Zander shot me. He shot me and kept it from me, probably hoping I’d never find out. To hurt me was one thing, but to lie about it? To lie about it while also professing his true feelings for me? Please.

“I see,” I whispered.

That got Zander to finally break his silence. “No, you don’t. You can’t see, because you weren’t there. You didn’t get the order from your father. He wanted you dead, and if I wouldn’t have pulled the trigger, someone else would’ve—someone who didn’t give a shit about saving you—”

“Saving me?” I repeated. “You shot me, Zander. You hurt me, and you lied to me about it.”

“I did the only thing I could,” he pleaded. “Do you think I enjoyed it? Do you think I liked aiming a gun at you and pulling the trigger? Fuck, Giselle, it tore me to pieces.”

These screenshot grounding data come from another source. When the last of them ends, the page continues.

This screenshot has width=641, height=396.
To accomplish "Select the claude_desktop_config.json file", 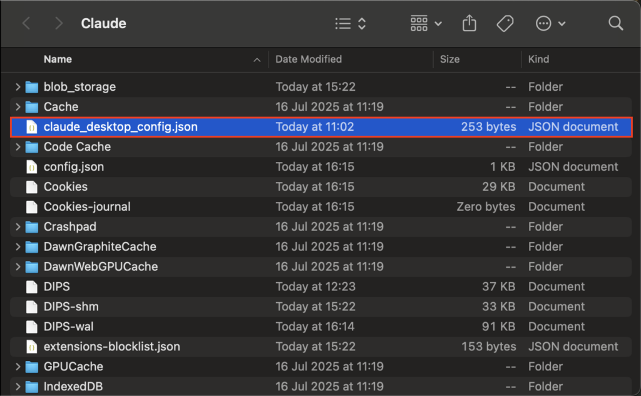I will (120, 127).
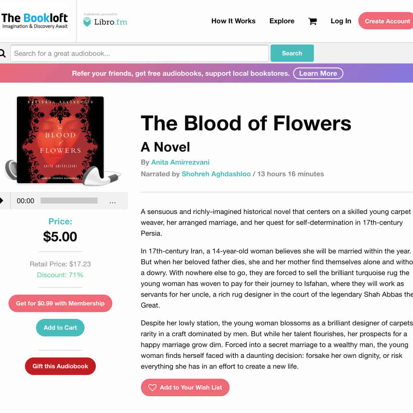Add the audiobook to cart
Screen dimensions: 413x413
[60, 328]
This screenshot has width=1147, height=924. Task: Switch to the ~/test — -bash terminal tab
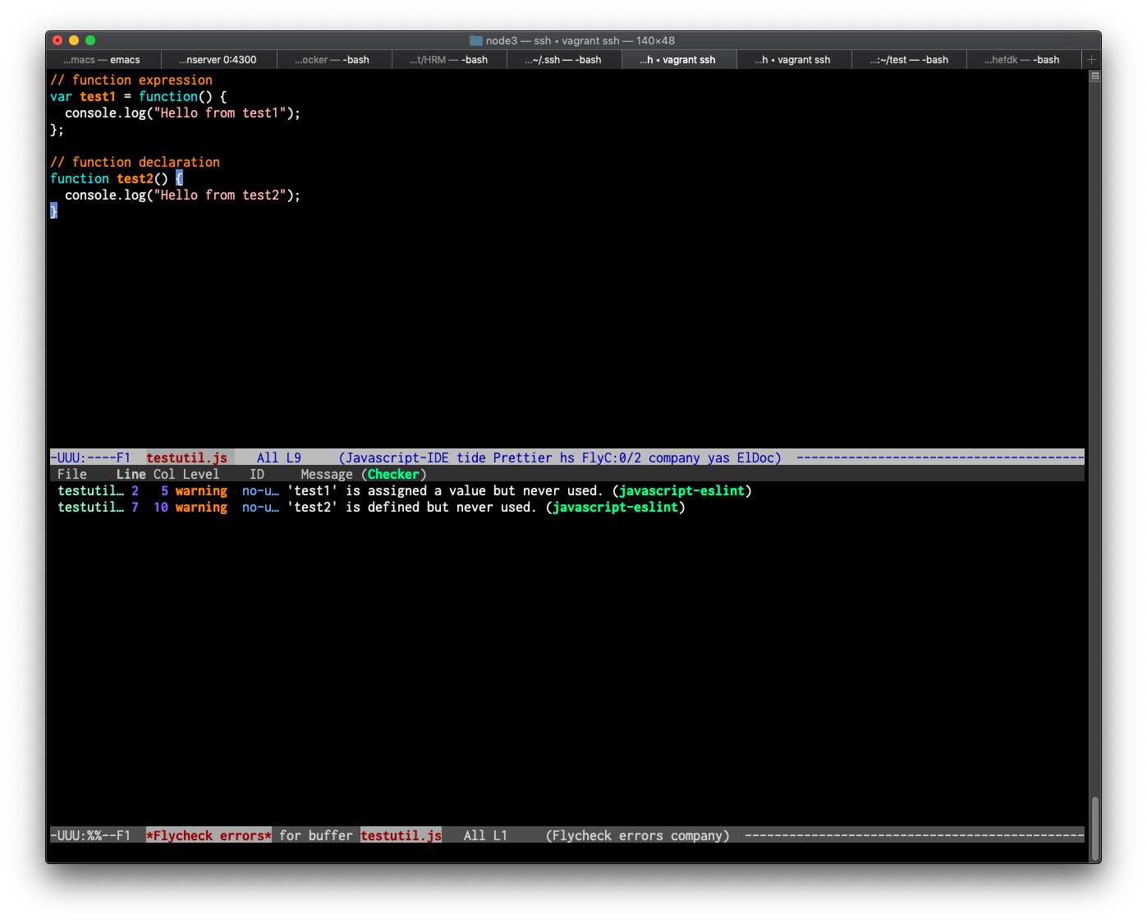[909, 59]
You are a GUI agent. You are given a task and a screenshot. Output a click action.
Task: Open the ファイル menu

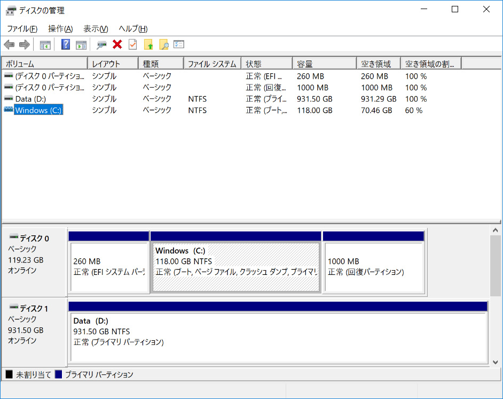click(20, 28)
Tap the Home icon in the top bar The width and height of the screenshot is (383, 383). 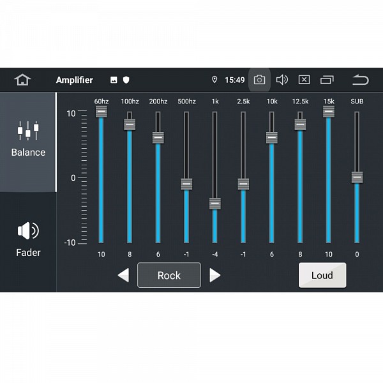23,80
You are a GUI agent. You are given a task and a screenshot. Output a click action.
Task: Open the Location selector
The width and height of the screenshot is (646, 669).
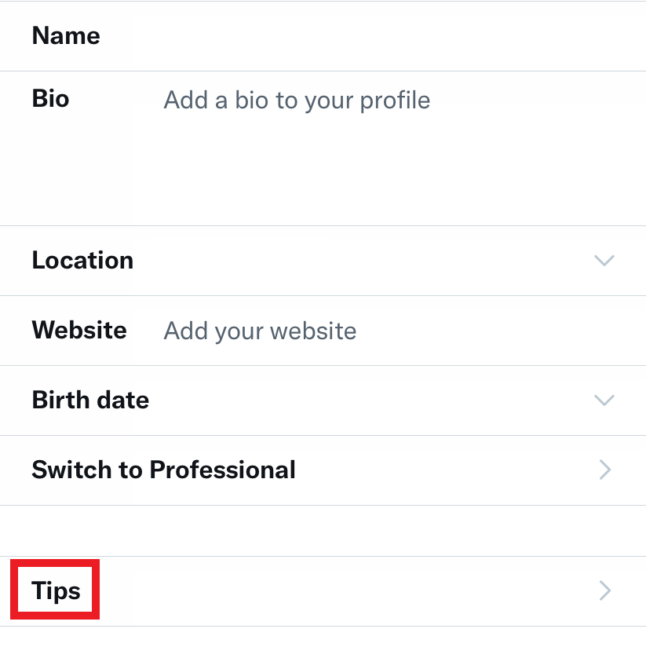coord(314,260)
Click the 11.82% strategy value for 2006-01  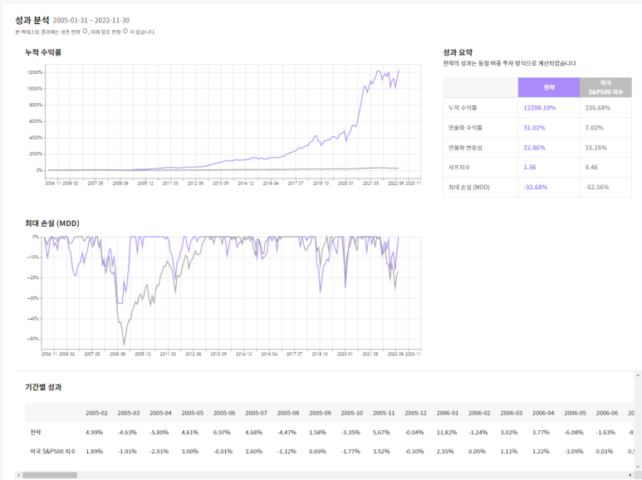coord(448,432)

“Oh, you’re right. It must’ve been really hard for you.”

Zander reached for me, but I pulled away, scooting to the opposite end of the bench. To say he appeared crestfallen after that would be a terrible understatement. The look he gave me made my heart break.

Good. He should feel like shit.

“I’m so sorry,” he whispered. “I’m so, so sorry.”

“Just tell me the truth now, Zander. Was any of it real? Anything you said to me? What we did… did it mean anything to you?” Zander knew my past, he knew Miguel had given me away for a night three years ago, so he should know that I did not take giving myself to him lightly. He wasn’t some stranger at a sex club. He was Zander.

And that made it worse.

Zander’s lips tugged into a thin line. “It was real. All of it was. I never lied to you, not about any of that. I just—I did what I thought was right. If I wouldn’t have done it, someone else would’ve, and they would’ve killed you with no hesitation. I did my best to save you, Giselle, but in doing so I had to hurt you and I will never forgive myself for that.”

I didn’t say anything. I simply stared straight ahead, my emotions at war. A part of me, even now, wanted to accept Zander’s apology, to believe every single word he said, but that part of me wasn’t winning. No, the opposite part was. The part that distrusted him, the part that could feel her heart cracking as she sat there.

“I’m not even with your father anymore,” Zander was busy saying. “Jett helped me find a new place—”

That was an interesting bit of information, though I resisted my urge to look at him when I heard. Shay didn’t mention helping Zander out, and by the shock on Zander’s face when he’d first realized it was me, I’d say she didn’t tell him about meeting with me, either.